Bütikofer sagte am Montag, wer wie Özdemir „als Kind einer Arbeiterfamilie mit Migrationshintergrund gestartet“ sei und sich „so weit vorgearbeitet“ habe, lasse sich „von so etwas nicht so leicht aus der Bahn werfen“. Bütikofer selbst kandidiert auf dem Bundesparteitag der Grünen nicht mehr für eine weitere Amtszeit an der Parteispitze. Auch der Grünen-Fraktionsvorsitzende im Berliner Abgeordnetenhaus, Volker Ratzmann, setzte sich für ein Festhalten an der Kandidatur Özdemirs ein. Die baden-württembergischen Grünen hätten auf ihrem Parteitag zwar eindeutig dafür votiert, die Trennung von Amt und Mandat zumindest für einen der beiden Posten an der Parteispitze beizubehalten, sagte Ratzmann.
„Er war sehr verletzt“
Der Parteitag habe Özdemir jedoch auch „einmütig aufgefordert, weiter an seiner Kandidatur für den Bundesvorsitz festzuhalten“. Er hoffe sehr, dass Özdemir das tun werde, „weil wir ihn in dieser Situation brauchen“, sagte Ratzmann.
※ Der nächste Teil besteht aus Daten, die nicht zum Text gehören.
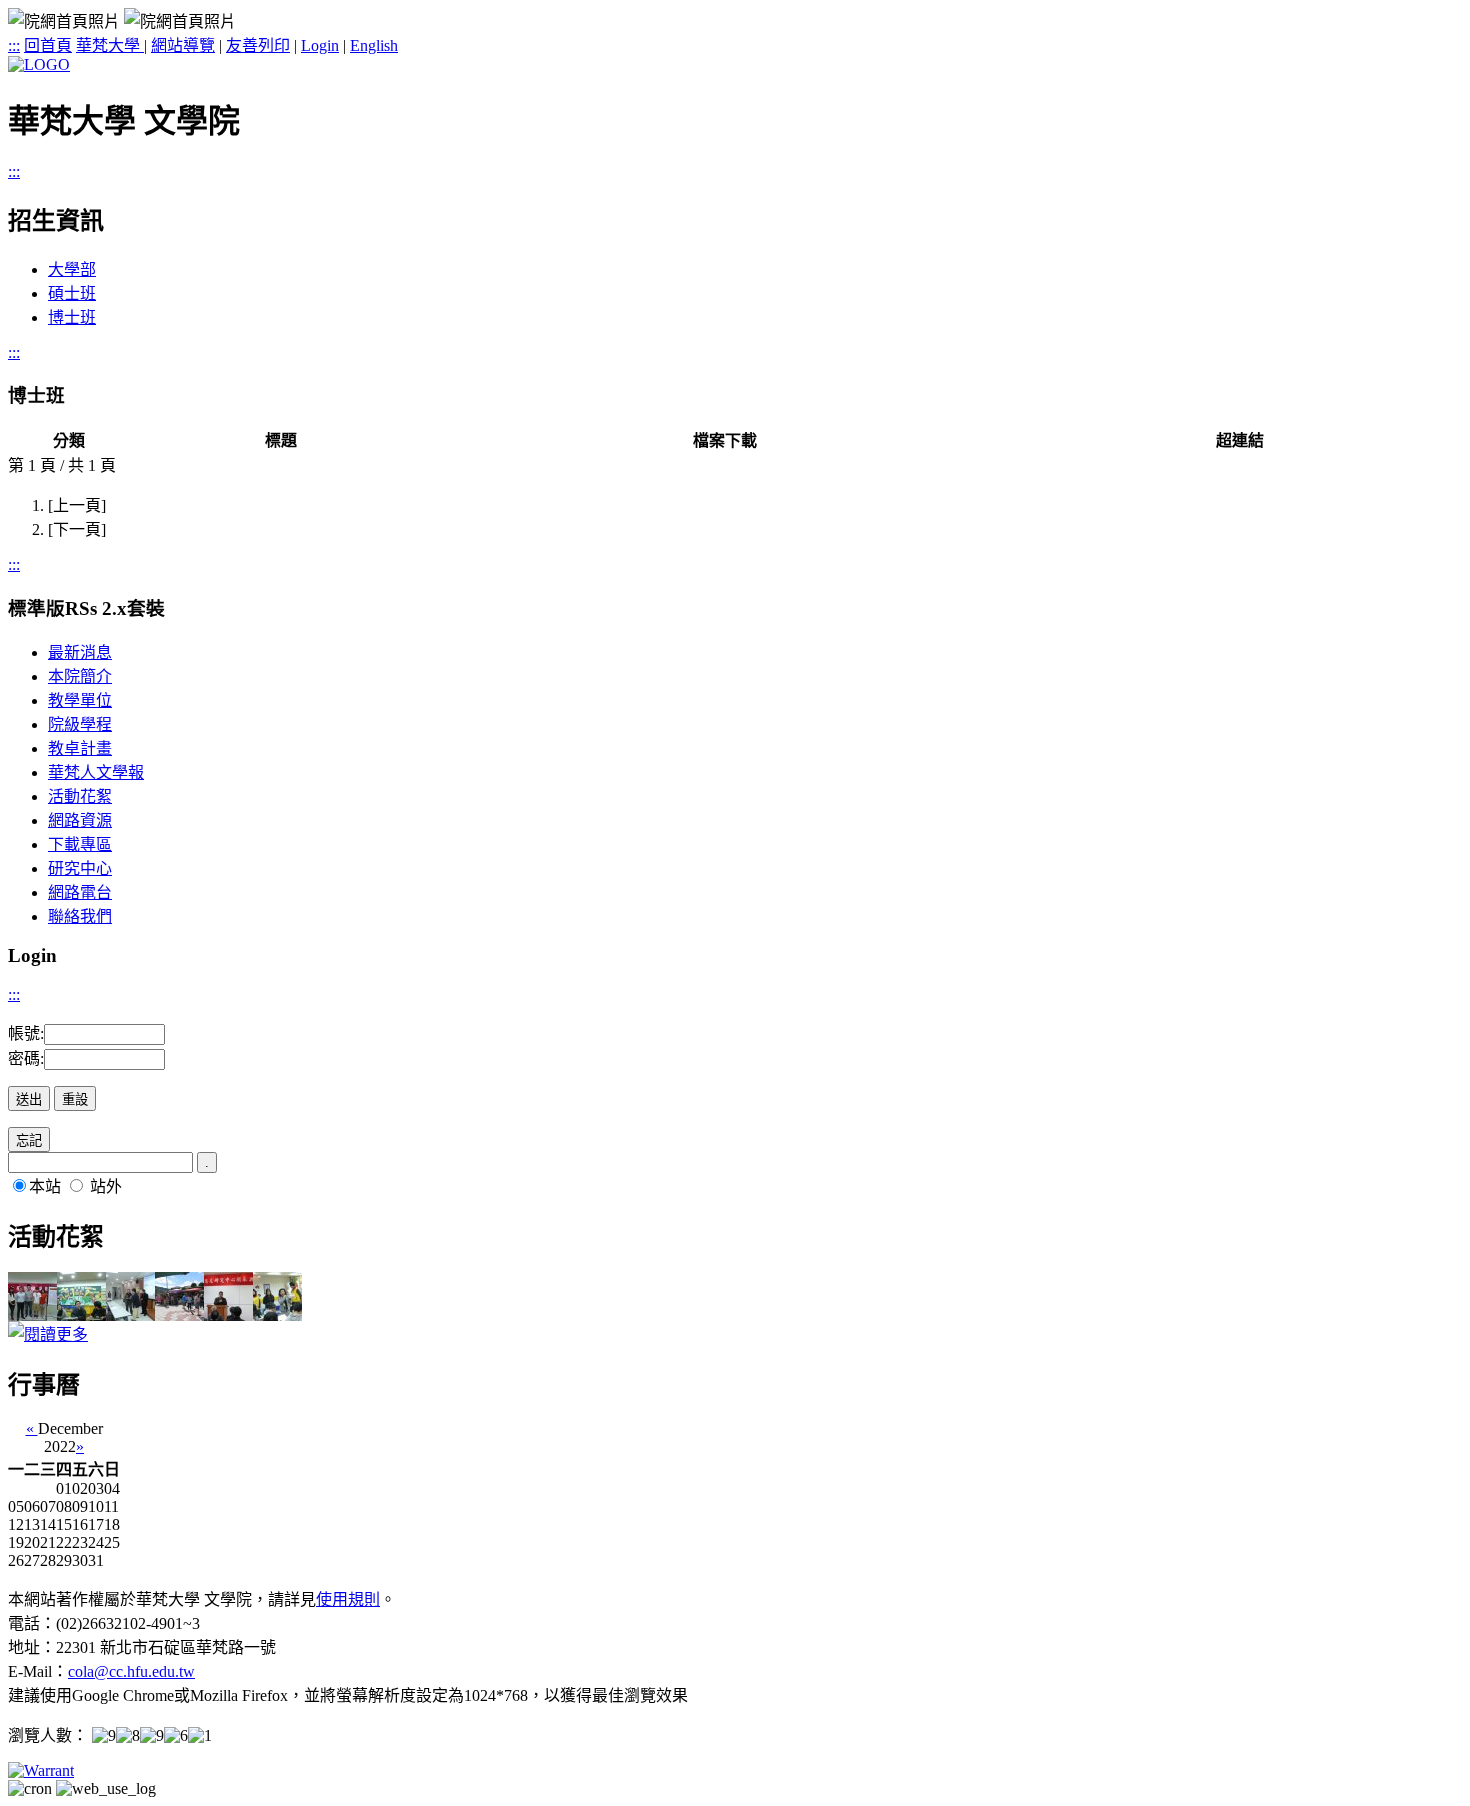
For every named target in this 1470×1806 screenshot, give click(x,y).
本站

Er selbst werde garantiert nicht abermals für das Amt des Bundesvorsitzenden kandidieren, fügte er hinzu. An seiner Situation habe sich nichts geändert. „Ich freue mich, dass ich im März Vater werde und werde deshalb auch nicht antreten und dabei bleiben, was ich gesagt habe“, sagte Ratzmann. Er hatte ursprünglich auch für den Parteivorsitz kandidieren wollen, seine Bewerbung aber Anfang September aus persönlichen Gründen zurückgezogen.
Auch die linke Grünen-Bundestagsabgeordnete Sylvia Kotting-Uhl hofft nach eigenen Angaben, dass Özdemir trotz der Niederlage an seiner Kandidatur für den Parteivorsitz festhält. „Am Wochenende war er sehr verletzt, und ich habe zunächst vermutet, dass er sich ganz zurückzieht“, sagte Frau Kotting-Uhl am Montag der Deutsche Presse-Agentur dpa in Karlsruhe. Nachdem der Europaabgeordnete diesbezüglich aber kein Signal mehr am Wochenende gegeben habe, hoffe sie, „dass er sich nach gründlicher Überlegung für die Kandidatur entscheidet“. Die Karlsruher Abgeordnete war beim Landesparteitag in Schwäbisch Gmünd am Wochenende auf den sicheren dritten Listenplatz gekommen. Trotz der Turbulenzen um Özdemir sieht sie ihren Landesverband gut aufgestellt. „Wir haben eine völlig ausgewogene und paritätische Landesliste.“
Strobl: „Tätlicher Angriff auf eigene Führung“
Auch der Landesvorsitzende der Saar-Grünen, Ulrich, rief Özdemir dazu auf, an seiner Kandidatur festzuhalten. Er hoffe, dass Özdemir sich von dieser Wahl nicht entmutigen lasse. Er sei der richtige Kandidat. Zugleich kritisierte Ulrich die Entscheidung des Landesparteitags der baden-württembergischen Grünen, auf dem Özdemir vorgestern keinen aussichtsreichen Listenplatz für die Bundestagswahl 2009 hatte gewinnen können.
CDU-Generalsekretär Thomas Strobl warnte die Südwest-Grünen vor dem Verlust der Regierungsfähigkeit. Offensichtlich hätten „linke
Fundamentalisten“ die Oberhand in der Partei gewonnen, sagte Strobl am Montag in einer Mitteilung. Dass weder der designierte Bundesvorsitzende Cem Özdemir noch die Landesvorsitzende Petra Selg für die Bundestagswahl im kommenden Jahr nominiert wurden, grenze „an tätliche Angriffe zur vorsätzlichen Beschädigung der eigenen Führung“. Die Grünen „bewegen sich jetzt plötzlich mit rasender Geschwindigkeit von jeder Regierungsfähigkeit weg“, sagte Strobl.